*Check your understanding*.
A - In the Terrakube bug report, shorten the paragraph that begins "With embedded minio" while keeping its main facts.
B - Pick up the Terrakube bug report after its last line and continue it.

*Quoted passage*.
-*-*-

Error when executing terraform with remote execution mode

[seboudry]

Bug description 🐞

Hi!

With embedded minio as state storage backend when I try to run a terraform plan from my computer I get a 500 error from Terrakube API.

Here's the API component logs:

INFO 1 --- [nio-8080-exec-5] o.t.api.plugin.state.RemoteTfeService : EntitlementData(data=Resource(type=entitlement-sets, id=org-qpc-config-terraform))
INFO 1 --- [nio-8080-exec-1] o.t.a.plugin.state.RemoteTfeController : Searching: qpc-config-terraform qpc-config-terraform-qpc-dev-minio-apps
INFO 1 --- [nio-8080-exec-1] o.t.api.plugin.state.RemoteTfeService : Found Workspace Id: 23988862-b69e-4896-ae39-cd769a55d45b Terraform: 1.9.2
INFO 1 --- [nio-8080-exec-7] o.t.a.plugin.state.RemoteTfeController : Creating Configuration Version for worspaceId 23988862-b69e-4896-ae39-cd769a55d45b
INFO 1 --- [nio-8080-exec-7] o.t.api.plugin.state.RemoteTfeService : Create Configuration Version ConfigurationData(data=ConfigurationModel(attributes={auto-queue-runs=false, speculative=true}))

-*-*-

*Material provided*.
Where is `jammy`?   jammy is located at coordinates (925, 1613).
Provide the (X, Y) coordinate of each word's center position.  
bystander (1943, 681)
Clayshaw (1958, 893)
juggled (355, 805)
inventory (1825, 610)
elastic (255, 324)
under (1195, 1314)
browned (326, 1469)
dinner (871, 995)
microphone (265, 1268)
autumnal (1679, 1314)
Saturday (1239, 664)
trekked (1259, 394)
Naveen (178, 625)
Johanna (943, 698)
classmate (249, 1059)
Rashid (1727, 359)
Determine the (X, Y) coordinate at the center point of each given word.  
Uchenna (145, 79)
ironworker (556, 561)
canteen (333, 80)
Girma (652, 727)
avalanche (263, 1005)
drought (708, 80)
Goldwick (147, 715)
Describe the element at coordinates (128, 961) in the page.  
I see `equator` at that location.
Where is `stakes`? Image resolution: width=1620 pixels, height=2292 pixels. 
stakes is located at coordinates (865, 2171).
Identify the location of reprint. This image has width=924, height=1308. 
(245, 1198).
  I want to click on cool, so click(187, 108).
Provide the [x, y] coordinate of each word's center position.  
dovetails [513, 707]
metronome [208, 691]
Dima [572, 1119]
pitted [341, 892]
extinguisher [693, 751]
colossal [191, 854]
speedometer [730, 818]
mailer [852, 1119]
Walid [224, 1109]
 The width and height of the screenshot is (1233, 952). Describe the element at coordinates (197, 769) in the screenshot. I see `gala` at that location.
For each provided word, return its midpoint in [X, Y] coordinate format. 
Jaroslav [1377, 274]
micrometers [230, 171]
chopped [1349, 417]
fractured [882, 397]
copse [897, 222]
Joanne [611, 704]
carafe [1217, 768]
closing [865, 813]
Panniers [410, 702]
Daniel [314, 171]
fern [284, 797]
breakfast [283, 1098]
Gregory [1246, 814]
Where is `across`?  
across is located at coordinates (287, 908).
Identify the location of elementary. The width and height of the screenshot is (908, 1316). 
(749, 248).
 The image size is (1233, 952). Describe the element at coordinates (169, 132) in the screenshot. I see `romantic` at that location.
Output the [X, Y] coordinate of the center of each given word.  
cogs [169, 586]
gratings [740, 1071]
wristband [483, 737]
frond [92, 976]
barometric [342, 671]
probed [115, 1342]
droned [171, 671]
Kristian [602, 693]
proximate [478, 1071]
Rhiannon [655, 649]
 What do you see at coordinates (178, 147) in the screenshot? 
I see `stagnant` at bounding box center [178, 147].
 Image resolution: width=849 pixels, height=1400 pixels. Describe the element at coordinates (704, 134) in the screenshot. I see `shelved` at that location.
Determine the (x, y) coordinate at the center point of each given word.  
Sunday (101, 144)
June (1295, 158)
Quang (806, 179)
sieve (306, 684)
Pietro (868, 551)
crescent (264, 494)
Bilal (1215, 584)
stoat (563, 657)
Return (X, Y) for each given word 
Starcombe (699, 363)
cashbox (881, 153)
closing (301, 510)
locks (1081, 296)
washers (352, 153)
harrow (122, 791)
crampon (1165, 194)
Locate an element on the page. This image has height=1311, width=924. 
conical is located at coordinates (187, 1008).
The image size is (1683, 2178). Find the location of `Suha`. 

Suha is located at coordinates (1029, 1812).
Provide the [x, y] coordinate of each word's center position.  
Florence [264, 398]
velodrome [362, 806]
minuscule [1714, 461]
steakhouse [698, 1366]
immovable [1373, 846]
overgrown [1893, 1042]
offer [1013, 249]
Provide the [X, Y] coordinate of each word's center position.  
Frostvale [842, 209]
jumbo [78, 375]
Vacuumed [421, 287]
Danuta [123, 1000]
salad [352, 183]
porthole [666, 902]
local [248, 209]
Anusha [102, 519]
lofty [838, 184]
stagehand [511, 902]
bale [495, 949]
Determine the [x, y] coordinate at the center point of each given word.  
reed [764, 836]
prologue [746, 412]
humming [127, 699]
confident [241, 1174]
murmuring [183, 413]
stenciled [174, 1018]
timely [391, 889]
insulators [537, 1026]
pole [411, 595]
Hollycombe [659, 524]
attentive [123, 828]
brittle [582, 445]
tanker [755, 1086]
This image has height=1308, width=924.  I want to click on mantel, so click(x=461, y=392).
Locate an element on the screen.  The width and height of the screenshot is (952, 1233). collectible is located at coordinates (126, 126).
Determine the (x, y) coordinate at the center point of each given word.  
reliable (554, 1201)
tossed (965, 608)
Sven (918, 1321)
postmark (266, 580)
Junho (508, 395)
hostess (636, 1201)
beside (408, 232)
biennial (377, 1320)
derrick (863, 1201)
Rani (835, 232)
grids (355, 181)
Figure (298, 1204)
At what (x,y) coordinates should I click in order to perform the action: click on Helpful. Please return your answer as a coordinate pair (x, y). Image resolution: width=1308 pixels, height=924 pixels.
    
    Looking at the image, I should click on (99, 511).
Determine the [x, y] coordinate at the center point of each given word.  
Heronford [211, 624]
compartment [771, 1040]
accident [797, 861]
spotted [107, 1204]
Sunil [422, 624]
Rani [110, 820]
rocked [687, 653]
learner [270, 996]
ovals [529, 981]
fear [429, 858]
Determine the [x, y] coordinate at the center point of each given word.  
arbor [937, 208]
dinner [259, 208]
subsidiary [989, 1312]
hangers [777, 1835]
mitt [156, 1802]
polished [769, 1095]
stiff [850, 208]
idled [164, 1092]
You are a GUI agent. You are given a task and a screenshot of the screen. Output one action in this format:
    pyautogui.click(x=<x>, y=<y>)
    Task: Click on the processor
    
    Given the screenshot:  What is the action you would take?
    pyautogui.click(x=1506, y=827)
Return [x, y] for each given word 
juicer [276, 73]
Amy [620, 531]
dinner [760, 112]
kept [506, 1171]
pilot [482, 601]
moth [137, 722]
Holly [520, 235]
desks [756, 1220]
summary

-*-*-

*Answers given*.
A - Using embedded MinIO as the state storage backend, running terraform plan from a local computer returns a 500 error from the Terrakube API.

B -
INFO 1 --- [nio-8080-exec-7] o.t.api.plugin.state.RemoteTfeService : Speculative true
INFO 1 --- [nio-8080-exec-7] o.t.api.plugin.state.RemoteTfeService : Auto Queue Runs false
INFO 1 --- [nio-8080-exec-7] o.t.api.plugin.state.RemoteTfeService : New content with id bcc082ee-3ce9-42bb-b4ef-5e38764b65d9 saved
INFO 1 --- [nio-8080-exec-7] o.t.api.plugin.state.RemoteTfeService : upload-url https://terrakube-api.mycompany.com/remote/tfe/v2/configuration-versions/bcc082ee-3ce9-42bb-b4ef-5e38764b65d9
INFO 1 --- [nio-8080-exec-6] o.t.a.plugin.state.RemoteTfeController : Uploading Id bcc082ee-3ce9-42bb-b4ef-5e38764b65d9 file
INFO 1 --- [nio-8080-exec-6] o.t.a.p.s.aws.AwsStorageTypeServiceImpl : context file: content/bcc082ee-3ce9-42bb-b4ef-5e38764b65d9/terraformContent.tar.gz
WARN 1 --- [nio-8080-exec-6] c.amazonaws.services.s3.AmazonS3Client : No content length specified for stream data. Stream contents will be buffered in memory and could result in out of memory errors.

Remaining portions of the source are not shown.